- Armiger: Republic of Chile
- Adopted: 26 June 1834 (original version) 12 December 1967 (current design)
- Crest: Three feathers Azure, Argent, Gules
- Torse: Azure, Argent and Gules
- Shield: Party per fess Azure and Gules a mullet argent
- Supporters: Dexter, a huemul proper; Sinister, an Andean condor also proper, both navally crowned Or
- Compartment: A vegetal compartment Or on the bottom, white scroll with motto on it
- Motto: Por la razón o la fuerza "By reason or by force"
- Designer: Charles Wood Taylor

= Coat of arms of Chile =

The coat of arms of Chile dates from 1834 and was designed by the English artist Charles Wood Taylor (1792–1856). It is made up by a figurative background divided in two equal parts: the top one is blue and the bottom, red. A five pointed white star is in the centre of the shield. This background is supported in one side by an Andean condor, the most significant bird of prey from the Andes, and in the other, by a huemul, a mammal endemic to Chile. Both animals wear golden naval crowns symbolising the heroic deeds of the Chilean Navy in the Pacific Ocean.

The coat of arms is crowned by a three-feathered crest, each feather bearing one colour: blue, white and red. This crest was a symbol of distinction that former presidents of the Republic used to wear on their hats.

Underneath the coat of arms and on the elaborated pedestal, there is a white band with the motto: Por la Razón o la Fuerza ("By reason or force").

This emblem is the last of a series of variations due to diverse circumstances and understandings.

==Official description==
Under Decreto Supremo Nº 1534 del Ministerio del Interior de Chile, sobre el uso de los Emblemas Nacionales, Chilean law describes the coat of arms as follows:

The Coat of Arms presents a five-pointed silver star in the center of a cut field, turquoise blue the top and red the bottom and its shape is that fixed by the official model approved by War Decree No. 2,271 of September 4, 1920, in accordance with the law, and which, in addition, has a timbre a tricolor plumage of turquoise blue, white and red; for supports a rampant huemulum on its right and a condor on its left in the position that fixes that model, crowned each of these animals with a gold naval crown; and on the base an arcocola crossed by a ribbon with the slogan "For reason or strength", all in accordance with the aforementioned model.

== History ==
=== The first coat of arms ===

First coat of arms; representation with the human figures as supporters.

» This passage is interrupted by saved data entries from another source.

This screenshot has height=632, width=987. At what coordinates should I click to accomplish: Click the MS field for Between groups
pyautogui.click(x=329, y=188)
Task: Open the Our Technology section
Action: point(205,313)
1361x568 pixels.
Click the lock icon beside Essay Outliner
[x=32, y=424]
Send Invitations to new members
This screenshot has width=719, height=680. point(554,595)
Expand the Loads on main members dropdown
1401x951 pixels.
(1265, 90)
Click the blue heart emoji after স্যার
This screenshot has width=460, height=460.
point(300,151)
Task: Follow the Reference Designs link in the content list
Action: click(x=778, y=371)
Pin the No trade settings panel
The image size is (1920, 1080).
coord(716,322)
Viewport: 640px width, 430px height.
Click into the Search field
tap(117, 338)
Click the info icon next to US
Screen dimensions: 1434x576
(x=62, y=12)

The first coat of arms was created during the office of President José Miguel Carrera, in 1812. It was designed over an oval in which center was depicted a column representing the Tree of Freedom. On top of this column was a terrestrial globe; over the globe, a lance and a palm leaf crossed and over these two, a star.

Standing, on both sides of the fixture, was the figure of an indigenous woman and a man. On top of everything was written, in Latin, Post Tenebras Lux ("After the Darkness, Light") and at the bottom, Aut Consilio Aut Ense ("By Council or by Sword").

This emblem, like the first Chilean flag, was initially exclusively for army use. In Chile, the Spanish emblems were still used at the time of the Chilean War of Independence. When the Spanish army arrived in Chile in 1813, with the goal of reconquering the country, the first independent emblems were adopted as national symbols.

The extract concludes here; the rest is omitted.